這樣的背景使瓊的故事具有更深刻的象徵意義。她不是缺少能力,而是生在一個不願意充分承認女性能力的時代。即使如此,她仍憑藉精準的邏輯、冷靜的判斷與非凡的耐心,成為二戰密碼戰中不可或缺的人物。
進入布萊切利園:看不見的戰爭前線
1939 年,戰爭爆發後不久,瓊被招募進入英國政府密碼學校,前往布萊切利園工作。最初,她因為女性身分被安排在較低階的職位,薪資與頭銜也不如男性同事。即使她實際從事的是高度專業的密碼分析工作,官方文件上仍常以不相稱的職稱來標示她。
然而,真正的能力無法長久被掩蓋。瓊很快展現出驚人的解題能力,尤其擅長在龐雜、破碎而不完整的訊息中找出規律。她加入由艾倫·圖靈領導的第八小屋,專門負責破解德國海軍恩尼格瑪密碼。相較於陸軍與空軍,德國海軍的密碼程序更嚴密,對盟軍補給航線構成極大威脅。
破解恩尼格瑪:數學、直覺與耐心的較量
恩尼格瑪密碼機是一種利用轉子、插線板與每日密鑰變化來加密訊息的機械裝置。德軍相信它幾乎不可能被破解,因為每天設定都會更換,可能組合數量極其龐大。若只靠暴力嘗試,人類幾乎不可能在有效時間內解出訊息。
布萊切利園的密碼分析員必須結合數學推理、語言習慣、軍事情境判斷與機械輔助計算。圖靈等人設計了「炸彈機」(Bombe)來協助測試可能設定,而瓊·克拉克則擅長使用一種稱為「Banburismus」的統計推理方法。這種方法透過比較密文片段、估計可能性,逐步縮小密鑰搜尋範圍,大幅提升破解效率。
這項工作極度耗費心力。密碼分析員必須長時間面對大量字母、紙帶、機器輸出與不確定的線索。任何一個微小錯誤都可能導致整條推理鏈崩潰。但瓊以沉著、細膩與持久的專注力聞名,是第八小屋中最值得信任的核心成員之一。
與圖靈並肩:友誼、理解與短暫婚約
瓊·克拉克與艾倫·圖靈之間有著深厚而特殊的關係。兩人同樣擅長數學,也同樣不完全符合當時社會對「正常人生」的期待。
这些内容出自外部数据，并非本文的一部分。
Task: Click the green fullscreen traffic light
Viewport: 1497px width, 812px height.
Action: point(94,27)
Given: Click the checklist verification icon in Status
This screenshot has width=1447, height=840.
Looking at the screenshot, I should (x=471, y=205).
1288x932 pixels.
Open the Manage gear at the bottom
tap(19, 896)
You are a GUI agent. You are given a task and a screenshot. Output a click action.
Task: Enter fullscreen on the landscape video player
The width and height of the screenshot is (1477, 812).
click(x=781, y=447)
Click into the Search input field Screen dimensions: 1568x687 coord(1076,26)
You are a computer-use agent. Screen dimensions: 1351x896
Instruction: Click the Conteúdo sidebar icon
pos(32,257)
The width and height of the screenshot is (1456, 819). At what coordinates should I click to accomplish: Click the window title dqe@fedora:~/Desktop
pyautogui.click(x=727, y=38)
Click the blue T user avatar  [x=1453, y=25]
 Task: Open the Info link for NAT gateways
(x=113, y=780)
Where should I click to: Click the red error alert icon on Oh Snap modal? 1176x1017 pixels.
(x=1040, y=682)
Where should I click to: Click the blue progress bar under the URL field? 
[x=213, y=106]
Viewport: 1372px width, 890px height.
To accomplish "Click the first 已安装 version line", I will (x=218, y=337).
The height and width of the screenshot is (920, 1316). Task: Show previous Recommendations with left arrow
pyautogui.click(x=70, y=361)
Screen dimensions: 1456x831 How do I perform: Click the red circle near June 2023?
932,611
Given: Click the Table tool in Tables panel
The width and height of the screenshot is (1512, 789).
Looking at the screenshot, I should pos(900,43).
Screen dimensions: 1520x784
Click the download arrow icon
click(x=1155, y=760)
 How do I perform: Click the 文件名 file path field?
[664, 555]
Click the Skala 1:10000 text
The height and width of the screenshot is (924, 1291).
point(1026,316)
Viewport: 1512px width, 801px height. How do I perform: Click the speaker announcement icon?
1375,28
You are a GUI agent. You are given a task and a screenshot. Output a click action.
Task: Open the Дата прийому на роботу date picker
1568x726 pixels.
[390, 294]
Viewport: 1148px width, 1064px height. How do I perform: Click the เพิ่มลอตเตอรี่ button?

他們能在工作中理解彼此的思考方式,也能在沉重的戰爭壓力下成為彼此重要的支持。
1941 年,圖靈曾向瓊求婚,瓊也接受了。後來圖靈向她坦承自己是同性戀者。在當時英國社會,同性戀不僅受到污名,甚至仍屬犯罪。瓊的反應相當平靜,她並沒有因此厭惡或疏遠圖靈。兩人最終解除婚約,但仍維持友誼與工作上的尊重。這段關係也展現出瓊的成熟、寬容與獨立判斷。
沉默的榮耀:被保密制度掩蓋的貢獻
布萊切利園的工作在戰後長期被列為最高機密。許多參與者即使對家人也不能透露自己曾做過什麼。瓊·克拉克和許多女性密碼分析員一樣,在戰後很長一段時間沒有得到公開讚譽。她的貢獻被保密制度、性別偏見與歷史敘事共同遮蔽。
戰後,瓊仍持續從事密碼相關工作,並在政府通信總部(GCHQ)服務多年。她後來也投入錢幣學研究,成為蘇格蘭貨幣史方面的專家。直到晚近布萊切利園檔案逐步解密,她的故事才重新被看見。電影《模仿遊戲》(The Imitation Game)讓更多人認識瓊·克拉克,但真實的她比電影角色更加沉穩、專業,也更加堅韌。
她的一生提醒我們:歷史不只由站在聚光燈下的人創造,也由那些在密室中、在紙張與符號之間、默默解開世界危機的人共同推動。瓊·克拉克沒有高喊口號,卻用數學與智慧守住了無數人的生命線。